I think HDD reading speed is a major factor so we should really play with block sizes.
I've written a simple program that compares two 400-MB memory buffers 128 times using simple byte-by-byte compare function and standard C memcmp function:
Simple compare function compares about 500 MB per second
memcmp (which compares at least DWORDs in case of aligned memory) compares about 4-5 GB per second
(I've tried with 2-MB and 400-MB compare block sizes, no matter)
So we could get similar speed if only HDD weren't such slow, and of course if TC memory compare function is as fast as memcmp.
Posted: 2015-11-24, 08:27 UTC
by maverick1999
@MVV:
the slowdown comes from disk head repositioning (not from memcmp or byte by byte compare method).
When you checksum you read the file in a predictive way for the drive.
NOTE***:
The biggest problem comes when searching for DUPLICATES on the same drive.
You end up comparing 2 identical files byte by byte and seeking the drive heads like crazy between the 2 files.
In this case checksuming or large buffer is way much faster.
Posted: 2015-11-24, 11:31 UTC
by Dalai
2MVV
The issue is random access to the disk (reading two files at the same time) rather than linear access (reading one file after the other).

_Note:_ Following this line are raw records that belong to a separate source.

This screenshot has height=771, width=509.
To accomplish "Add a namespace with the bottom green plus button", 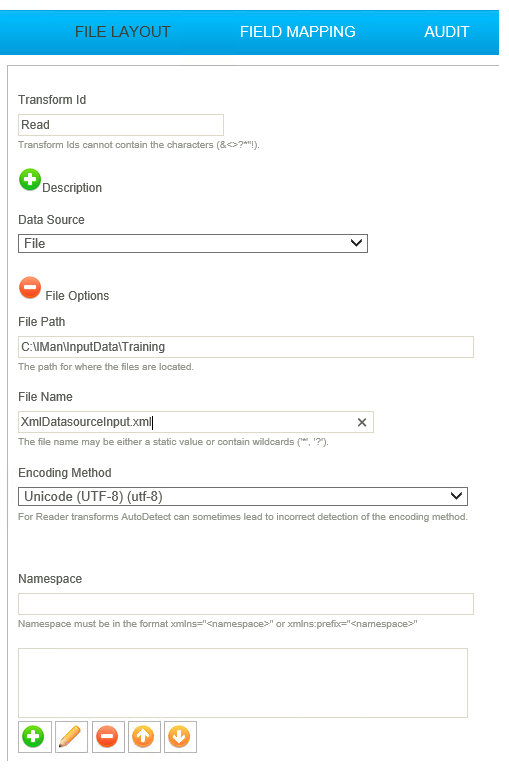I will [34, 737].
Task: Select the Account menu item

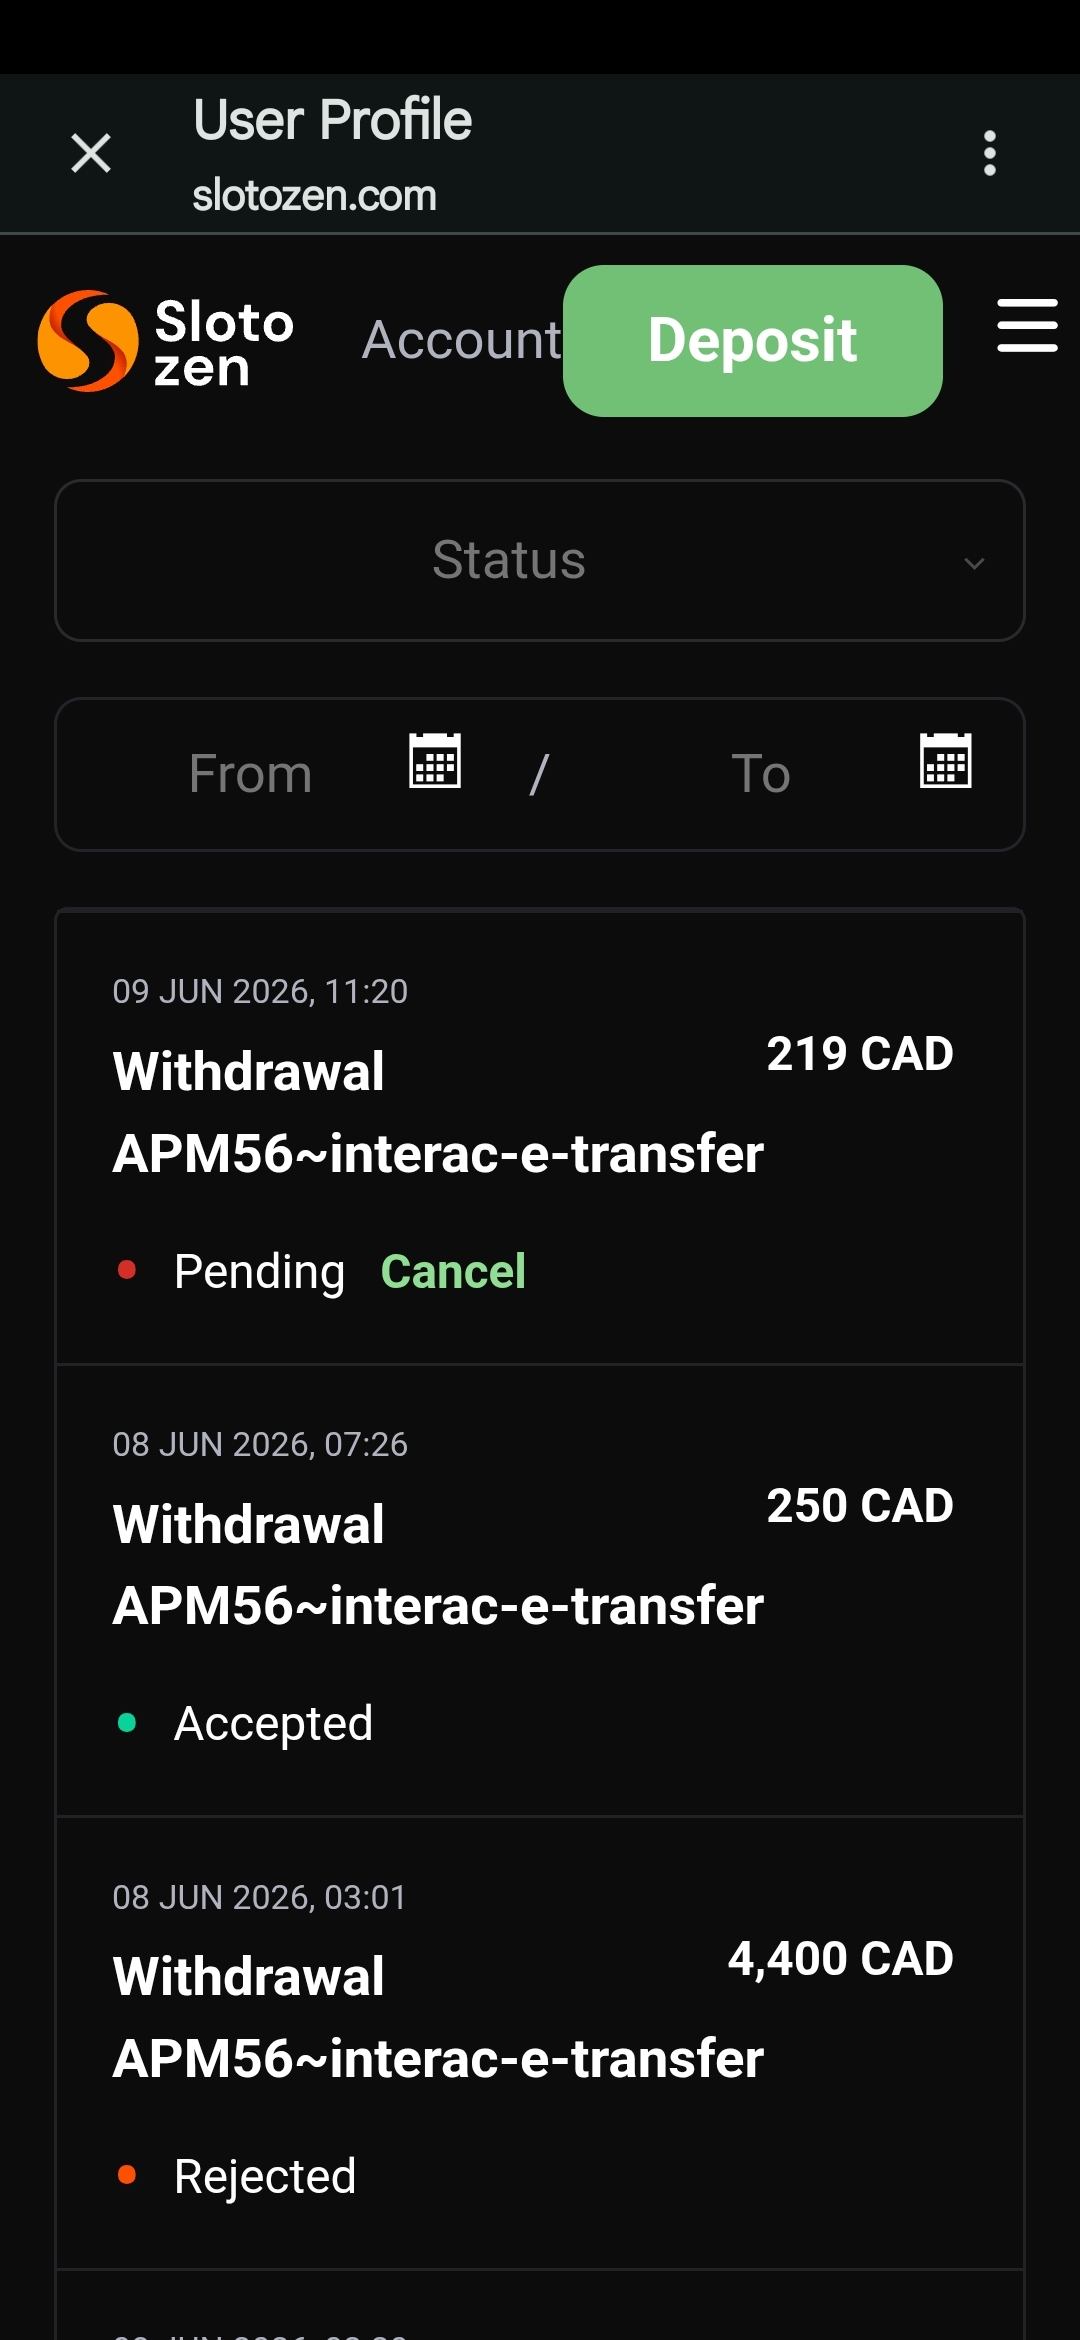Action: (462, 340)
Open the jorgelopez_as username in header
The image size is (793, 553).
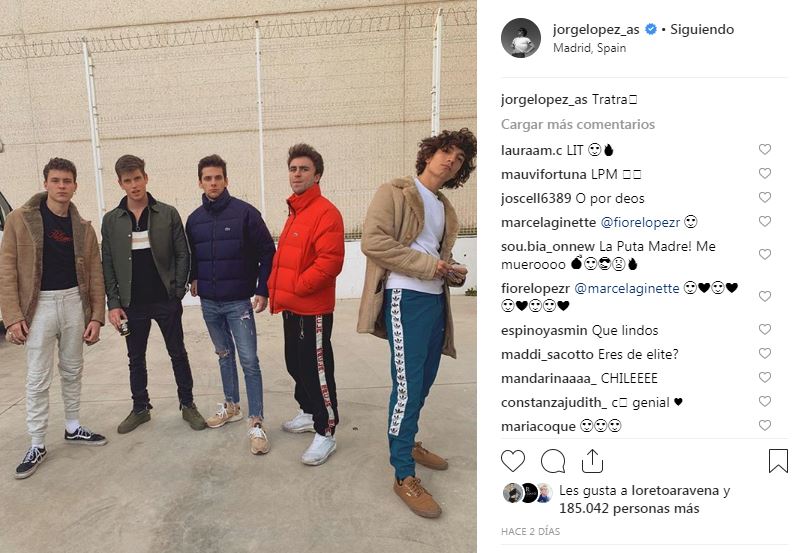coord(596,29)
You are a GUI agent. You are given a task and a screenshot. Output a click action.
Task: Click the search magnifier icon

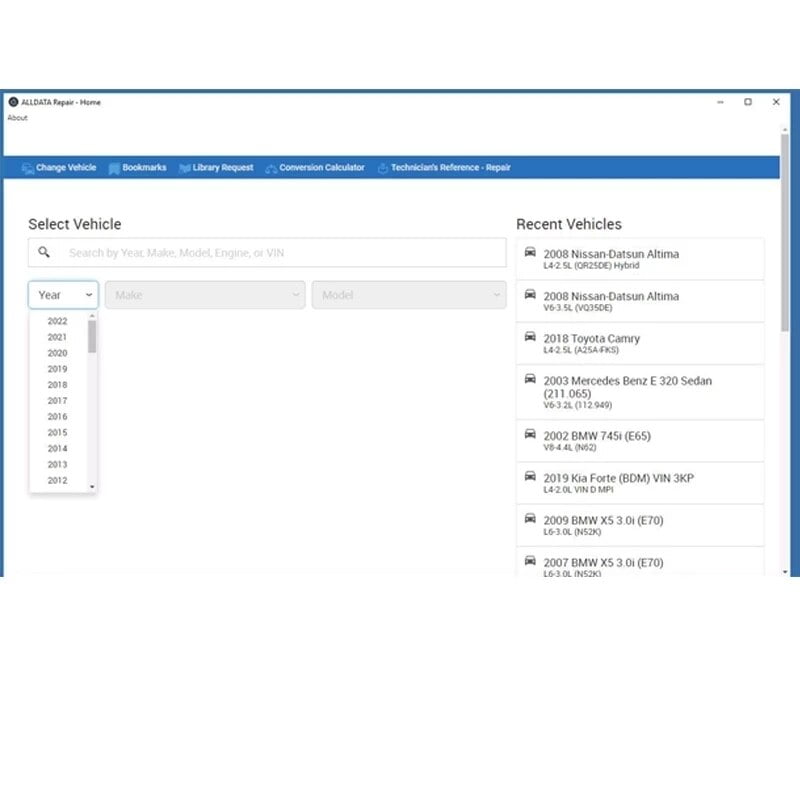[x=44, y=252]
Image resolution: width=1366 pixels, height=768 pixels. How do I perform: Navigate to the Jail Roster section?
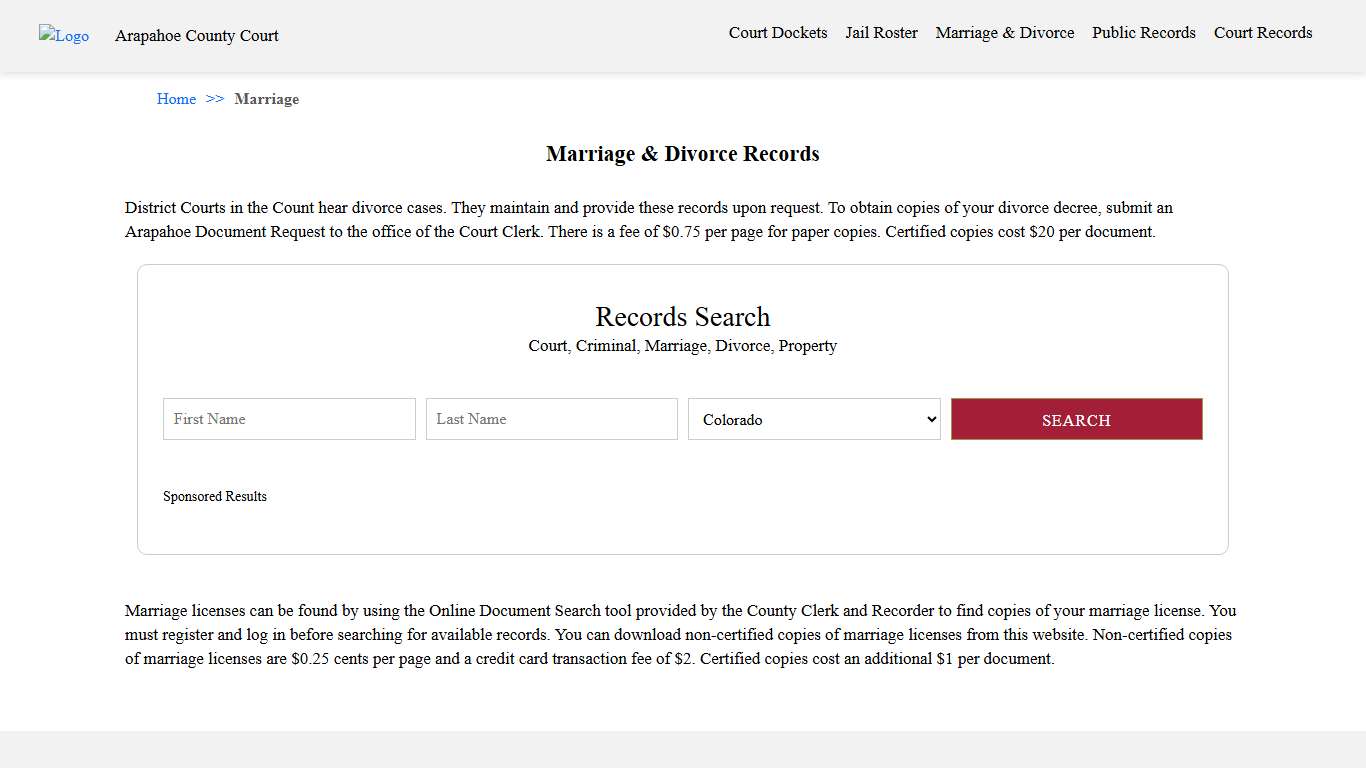[881, 32]
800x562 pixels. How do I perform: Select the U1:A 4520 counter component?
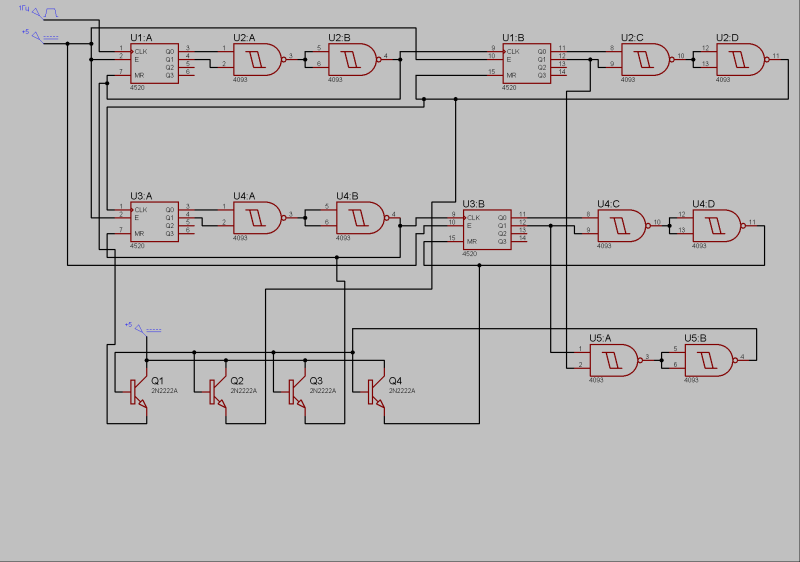click(154, 63)
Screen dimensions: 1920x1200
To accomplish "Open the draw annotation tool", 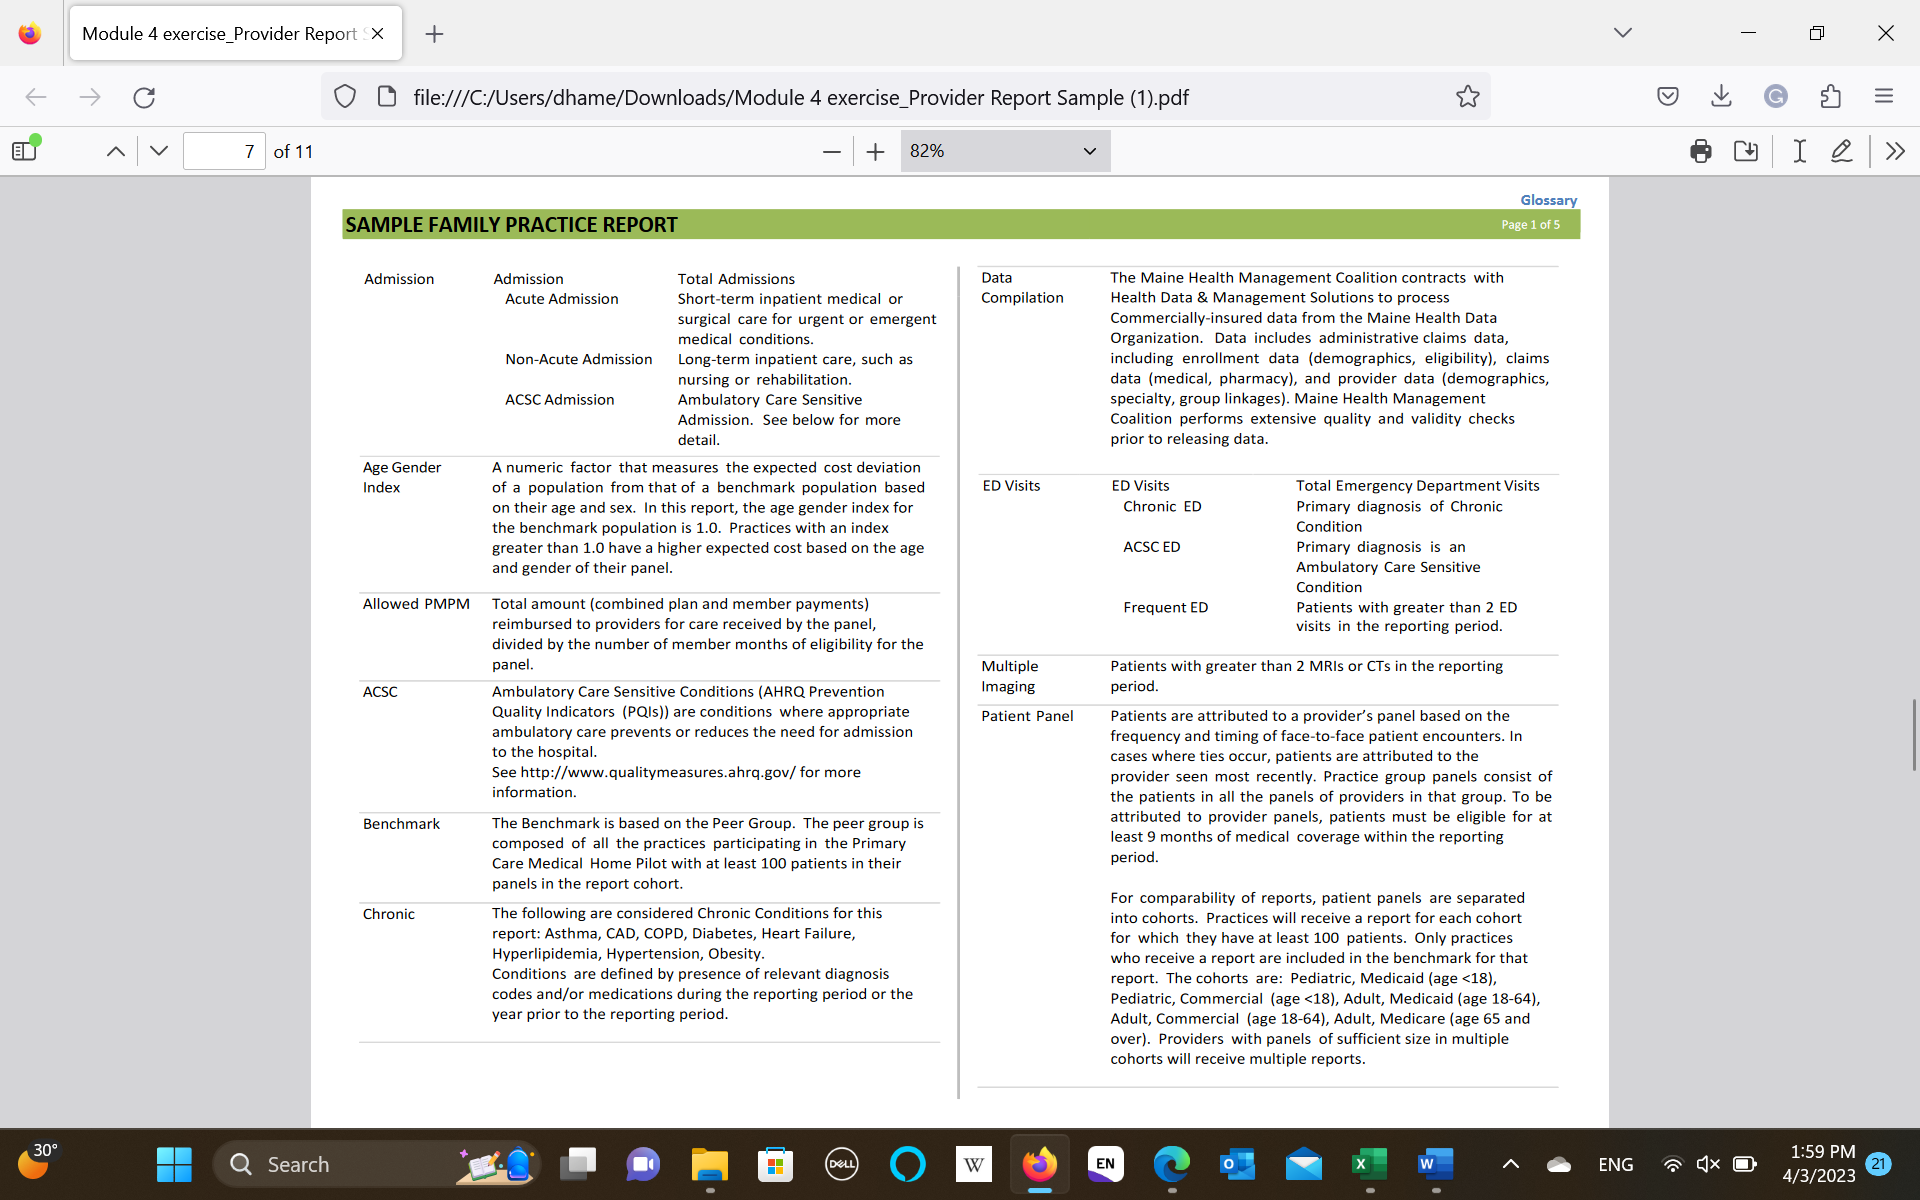I will point(1843,150).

That's what makes the comparison process so slow and thrashes the disk. So, the goal should be to make the HDD read files linearly instead of randomly. It doesn't really matter how the comparison is done in memory once the data has been read from the disk.
Regards
Dalai
Posted: 2015-11-24, 13:27 UTC
by MVV
maverick1999,
Dalai,
If you use large block size, head repositionings (and slowdowns caused by them) are insignificant. Remember TC big file copy mode which was good in copying files within same HDD just because of large block size.
But as you can see from my quick test, even memory compare may be done in different ways, and two methods may be quite different in speed (up to 10 times).
BTW simple DWORD comparing function compares 2 GB per second, it is faster than simple BYTE comparing function but still slower than assembly-optimized
memcmp.
Hm, calculating vectors of checksums for file blocks may improve compare speed in case of multiple large files.